Excerpt from “Glass-Stoppered Bottles,” by Steve Duffy

There was, of course, everything you’d expect. A carousel, which played Auprés de ma blonde and the theme from Genevieve; a dodgem circuit; a shooting gallery, much patronized by the blouson boys and their giggling girlfriends; a hoopla; a Tunnel of Love; and row after row of booths, ranging from pancake stalls, hot-dog vendors and a strange sort of puppet show through to what appeared to be a genuine gypsy caravan where fortunes were told by one Arlovy, l’Androgyne. Around the perimeter of the island chugged a miniature train, its open wagons loaded with squealing children and their stoical guardians. Jenny bought a crêpe aux cerises, won a pocket-sized polar bear by throwing darts at playing cards, took two turns on the carousel, one on the Tunnel of Love, and wandered the bright noisy lanes of the fair ‘till dusk, caught up in the press and rush of happy people. On the miniature ferris wheel she swung above the packed and glittering island, enjoying the reflections of the multicolored carnival lights across the dark waters of the estuary. Again she spotted the gypsy caravan, away off from the other stalls at the end of its lane, and resolved to blow a few francs more on a reading of her fortune.

A couple of the teenaged boys had by this time begun to register her presence as an unattached female, and wolf-whistled as she passed by them on her way through to the far side of the fair. Jenny ducked down a side-alley, and approached the caravan from the perimeter, skipping across the tracks of the miniature train and away from the fairground crowds. Trade, brisk elsewhere, seemed to be passing the fortune teller by. You’d think they would’ve foreseen that, she thought, and giggled to herself. The door of the caravan stood half-closed. She knocked, and a voice of indeterminate gender bade her enter.

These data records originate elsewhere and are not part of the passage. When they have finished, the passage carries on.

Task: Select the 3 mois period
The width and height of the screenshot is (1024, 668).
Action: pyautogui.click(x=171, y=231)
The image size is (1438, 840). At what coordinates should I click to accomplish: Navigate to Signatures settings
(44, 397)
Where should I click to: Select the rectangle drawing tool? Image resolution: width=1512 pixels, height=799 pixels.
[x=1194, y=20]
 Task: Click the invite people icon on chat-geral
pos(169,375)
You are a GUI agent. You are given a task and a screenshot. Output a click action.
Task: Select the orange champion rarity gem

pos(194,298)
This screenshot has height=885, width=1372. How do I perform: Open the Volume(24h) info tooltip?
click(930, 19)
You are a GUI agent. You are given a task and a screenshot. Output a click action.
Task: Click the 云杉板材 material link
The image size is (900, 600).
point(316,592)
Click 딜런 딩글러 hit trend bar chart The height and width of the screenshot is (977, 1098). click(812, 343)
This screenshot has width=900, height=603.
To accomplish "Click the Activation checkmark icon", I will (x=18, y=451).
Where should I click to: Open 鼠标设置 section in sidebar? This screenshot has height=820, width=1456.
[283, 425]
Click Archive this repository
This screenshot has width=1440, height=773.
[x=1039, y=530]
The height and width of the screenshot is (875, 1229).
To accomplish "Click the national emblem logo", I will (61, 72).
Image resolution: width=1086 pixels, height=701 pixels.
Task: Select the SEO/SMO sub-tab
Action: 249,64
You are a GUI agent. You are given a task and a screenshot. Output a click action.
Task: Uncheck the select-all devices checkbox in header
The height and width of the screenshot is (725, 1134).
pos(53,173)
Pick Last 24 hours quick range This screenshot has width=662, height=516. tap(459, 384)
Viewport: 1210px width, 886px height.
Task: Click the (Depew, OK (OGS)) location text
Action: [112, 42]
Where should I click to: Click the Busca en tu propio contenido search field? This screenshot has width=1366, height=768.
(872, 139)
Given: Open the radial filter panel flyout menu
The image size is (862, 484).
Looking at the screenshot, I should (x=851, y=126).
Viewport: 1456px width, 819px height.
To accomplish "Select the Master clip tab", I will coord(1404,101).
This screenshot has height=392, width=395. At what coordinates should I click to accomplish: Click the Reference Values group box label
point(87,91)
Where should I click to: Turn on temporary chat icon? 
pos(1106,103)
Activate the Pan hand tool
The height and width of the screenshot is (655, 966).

In English, she realized, as she stepped up into the caravan; that much at least was impressive. Inside was impressive too, in its way: every inch of wall space was taken up with corn-dollies and horse brasses and shelf after shelf of glass-stoppered bottles, each containing a weird nebulous substance which was grayish-silver, iridescent, the color of liquid lead in light suspension, and seemed neither fluid nor vapor, but something in between the two states. Perhaps it was a quality of the glass, which was of a curious burnished tint; either that or the lighting, which came exclusively from an oil lamp on the table in the middle of the room, behind which sat the fortune teller.